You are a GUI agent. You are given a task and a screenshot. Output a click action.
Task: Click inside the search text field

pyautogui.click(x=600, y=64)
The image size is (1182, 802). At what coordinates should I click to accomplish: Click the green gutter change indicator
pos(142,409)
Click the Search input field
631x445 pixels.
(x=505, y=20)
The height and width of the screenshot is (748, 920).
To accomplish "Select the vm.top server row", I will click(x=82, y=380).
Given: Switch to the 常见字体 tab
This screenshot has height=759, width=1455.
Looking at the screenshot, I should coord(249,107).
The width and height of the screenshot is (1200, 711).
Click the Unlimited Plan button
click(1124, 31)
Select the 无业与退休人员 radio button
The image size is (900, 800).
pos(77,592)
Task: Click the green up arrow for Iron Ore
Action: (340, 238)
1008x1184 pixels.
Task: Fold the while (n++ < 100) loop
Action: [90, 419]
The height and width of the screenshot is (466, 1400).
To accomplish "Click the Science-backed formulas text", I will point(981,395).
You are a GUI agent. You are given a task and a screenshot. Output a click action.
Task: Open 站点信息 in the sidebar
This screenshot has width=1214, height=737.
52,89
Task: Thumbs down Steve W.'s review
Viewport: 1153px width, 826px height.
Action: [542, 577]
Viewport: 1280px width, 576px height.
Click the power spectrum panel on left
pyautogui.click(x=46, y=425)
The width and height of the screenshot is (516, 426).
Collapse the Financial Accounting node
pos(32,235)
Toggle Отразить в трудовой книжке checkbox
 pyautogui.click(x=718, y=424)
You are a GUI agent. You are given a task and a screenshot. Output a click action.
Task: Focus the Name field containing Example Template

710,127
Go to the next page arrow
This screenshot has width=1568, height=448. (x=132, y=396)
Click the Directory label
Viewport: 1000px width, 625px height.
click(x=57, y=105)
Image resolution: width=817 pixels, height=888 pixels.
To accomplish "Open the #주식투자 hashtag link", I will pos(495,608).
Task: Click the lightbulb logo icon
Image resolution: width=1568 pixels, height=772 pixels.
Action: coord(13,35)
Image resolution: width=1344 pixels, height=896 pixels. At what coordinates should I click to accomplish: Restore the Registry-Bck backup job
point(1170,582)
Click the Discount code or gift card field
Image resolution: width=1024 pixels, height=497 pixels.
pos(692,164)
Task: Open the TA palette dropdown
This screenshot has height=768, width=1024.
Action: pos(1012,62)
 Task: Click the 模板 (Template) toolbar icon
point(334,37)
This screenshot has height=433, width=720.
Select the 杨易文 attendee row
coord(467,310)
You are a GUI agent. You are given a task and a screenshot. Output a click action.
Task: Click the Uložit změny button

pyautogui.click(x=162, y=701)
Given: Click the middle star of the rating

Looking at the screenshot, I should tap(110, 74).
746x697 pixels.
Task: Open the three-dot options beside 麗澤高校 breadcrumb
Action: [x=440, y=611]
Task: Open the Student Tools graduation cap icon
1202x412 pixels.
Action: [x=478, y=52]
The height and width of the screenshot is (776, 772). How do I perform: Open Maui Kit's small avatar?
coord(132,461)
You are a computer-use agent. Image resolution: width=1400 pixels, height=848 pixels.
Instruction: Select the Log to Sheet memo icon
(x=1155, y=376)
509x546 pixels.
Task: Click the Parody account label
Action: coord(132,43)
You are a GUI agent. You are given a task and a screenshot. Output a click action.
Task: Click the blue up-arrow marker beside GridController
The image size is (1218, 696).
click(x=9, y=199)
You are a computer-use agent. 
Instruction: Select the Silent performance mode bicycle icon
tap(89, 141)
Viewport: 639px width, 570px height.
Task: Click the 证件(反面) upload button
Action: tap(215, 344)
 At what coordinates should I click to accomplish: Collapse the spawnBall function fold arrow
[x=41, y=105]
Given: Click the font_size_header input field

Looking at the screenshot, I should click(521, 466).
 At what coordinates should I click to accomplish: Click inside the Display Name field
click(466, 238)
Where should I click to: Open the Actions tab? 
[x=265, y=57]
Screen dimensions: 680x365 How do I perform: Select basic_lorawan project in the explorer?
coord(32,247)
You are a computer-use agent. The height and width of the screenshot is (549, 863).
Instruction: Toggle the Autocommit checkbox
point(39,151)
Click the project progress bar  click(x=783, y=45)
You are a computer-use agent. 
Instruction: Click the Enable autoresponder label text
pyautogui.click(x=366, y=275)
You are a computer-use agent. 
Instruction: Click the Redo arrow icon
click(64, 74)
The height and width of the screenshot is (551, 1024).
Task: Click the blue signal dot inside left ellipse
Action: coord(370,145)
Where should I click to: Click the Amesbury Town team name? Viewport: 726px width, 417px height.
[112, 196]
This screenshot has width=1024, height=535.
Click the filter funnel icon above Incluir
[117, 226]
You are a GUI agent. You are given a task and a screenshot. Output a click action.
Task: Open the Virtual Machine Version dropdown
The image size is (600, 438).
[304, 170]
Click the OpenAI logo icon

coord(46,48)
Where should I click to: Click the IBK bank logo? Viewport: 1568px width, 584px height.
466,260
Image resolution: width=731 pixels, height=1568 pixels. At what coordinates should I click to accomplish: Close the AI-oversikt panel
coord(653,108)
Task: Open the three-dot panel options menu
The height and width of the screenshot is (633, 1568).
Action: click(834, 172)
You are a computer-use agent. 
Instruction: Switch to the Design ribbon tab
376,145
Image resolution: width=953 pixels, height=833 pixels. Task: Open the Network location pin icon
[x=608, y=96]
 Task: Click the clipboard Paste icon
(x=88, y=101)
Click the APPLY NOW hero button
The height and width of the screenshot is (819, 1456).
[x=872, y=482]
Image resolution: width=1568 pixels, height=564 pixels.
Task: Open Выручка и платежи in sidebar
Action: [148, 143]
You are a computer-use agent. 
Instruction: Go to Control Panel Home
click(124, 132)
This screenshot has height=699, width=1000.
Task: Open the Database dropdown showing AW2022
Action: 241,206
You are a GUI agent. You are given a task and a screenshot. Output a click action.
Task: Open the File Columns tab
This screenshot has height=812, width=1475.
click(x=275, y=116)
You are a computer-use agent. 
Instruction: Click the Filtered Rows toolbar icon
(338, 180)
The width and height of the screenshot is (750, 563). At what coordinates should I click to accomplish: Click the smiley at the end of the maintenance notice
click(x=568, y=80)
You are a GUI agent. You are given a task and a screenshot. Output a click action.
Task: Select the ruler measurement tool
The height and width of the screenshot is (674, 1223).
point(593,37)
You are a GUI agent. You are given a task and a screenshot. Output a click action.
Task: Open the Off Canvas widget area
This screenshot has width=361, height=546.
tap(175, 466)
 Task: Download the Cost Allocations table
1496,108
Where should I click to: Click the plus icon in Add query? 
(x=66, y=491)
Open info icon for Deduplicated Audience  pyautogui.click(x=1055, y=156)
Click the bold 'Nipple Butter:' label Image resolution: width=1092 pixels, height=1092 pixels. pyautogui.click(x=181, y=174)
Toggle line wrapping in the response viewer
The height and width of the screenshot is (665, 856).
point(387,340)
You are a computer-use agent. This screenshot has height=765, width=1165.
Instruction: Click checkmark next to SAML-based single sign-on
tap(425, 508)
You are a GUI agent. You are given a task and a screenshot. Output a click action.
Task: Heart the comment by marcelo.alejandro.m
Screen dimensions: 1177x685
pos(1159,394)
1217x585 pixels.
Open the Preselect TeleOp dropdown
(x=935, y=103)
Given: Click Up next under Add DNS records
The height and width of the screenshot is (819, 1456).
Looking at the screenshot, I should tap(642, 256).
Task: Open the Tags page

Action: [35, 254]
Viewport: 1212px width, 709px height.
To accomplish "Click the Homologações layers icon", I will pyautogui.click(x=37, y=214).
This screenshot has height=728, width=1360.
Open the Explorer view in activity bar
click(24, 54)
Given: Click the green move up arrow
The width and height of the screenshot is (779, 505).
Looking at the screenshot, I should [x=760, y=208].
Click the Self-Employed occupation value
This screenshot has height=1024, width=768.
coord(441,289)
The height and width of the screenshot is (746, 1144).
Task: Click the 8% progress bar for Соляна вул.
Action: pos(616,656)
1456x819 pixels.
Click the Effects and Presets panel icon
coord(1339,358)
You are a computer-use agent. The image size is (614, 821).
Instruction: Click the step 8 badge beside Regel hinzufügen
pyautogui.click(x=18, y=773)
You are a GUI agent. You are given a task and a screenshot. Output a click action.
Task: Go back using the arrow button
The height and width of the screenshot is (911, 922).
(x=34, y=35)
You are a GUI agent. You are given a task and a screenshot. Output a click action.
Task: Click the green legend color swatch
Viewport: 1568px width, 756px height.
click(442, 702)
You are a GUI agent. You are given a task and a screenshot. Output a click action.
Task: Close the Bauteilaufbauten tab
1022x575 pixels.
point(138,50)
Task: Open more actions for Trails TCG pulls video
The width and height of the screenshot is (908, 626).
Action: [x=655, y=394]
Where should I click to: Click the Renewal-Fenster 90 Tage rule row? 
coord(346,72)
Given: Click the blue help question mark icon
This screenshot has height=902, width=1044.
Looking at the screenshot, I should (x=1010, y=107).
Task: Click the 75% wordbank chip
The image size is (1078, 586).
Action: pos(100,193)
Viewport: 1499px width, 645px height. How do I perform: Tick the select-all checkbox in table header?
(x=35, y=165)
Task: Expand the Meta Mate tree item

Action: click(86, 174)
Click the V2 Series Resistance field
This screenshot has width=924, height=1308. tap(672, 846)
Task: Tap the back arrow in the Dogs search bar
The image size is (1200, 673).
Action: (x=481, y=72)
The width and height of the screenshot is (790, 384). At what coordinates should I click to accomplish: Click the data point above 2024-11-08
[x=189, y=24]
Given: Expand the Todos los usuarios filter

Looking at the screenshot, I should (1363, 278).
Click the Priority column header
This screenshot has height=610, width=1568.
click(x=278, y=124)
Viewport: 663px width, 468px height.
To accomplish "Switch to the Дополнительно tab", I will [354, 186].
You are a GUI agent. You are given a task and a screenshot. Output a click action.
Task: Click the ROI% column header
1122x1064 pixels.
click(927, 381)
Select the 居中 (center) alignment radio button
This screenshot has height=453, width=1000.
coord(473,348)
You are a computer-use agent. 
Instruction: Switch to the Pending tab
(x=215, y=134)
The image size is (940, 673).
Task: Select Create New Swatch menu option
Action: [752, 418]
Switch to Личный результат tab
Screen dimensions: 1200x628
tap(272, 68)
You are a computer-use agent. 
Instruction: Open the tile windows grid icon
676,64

*Exercise description*. Bring together every line in the entries that holds the string "will".

*Result of this exercise*.
To accomplish "Select the vm.top server row", I will click(x=82, y=380).
To accomplish "Click the Science-backed formulas text", I will point(981,395).
To accomplish "Open the #주식투자 hashtag link", I will pos(495,608).
To accomplish "Click the Homologações layers icon", I will pyautogui.click(x=37, y=214).
To accomplish "Switch to the Дополнительно tab", I will [354, 186].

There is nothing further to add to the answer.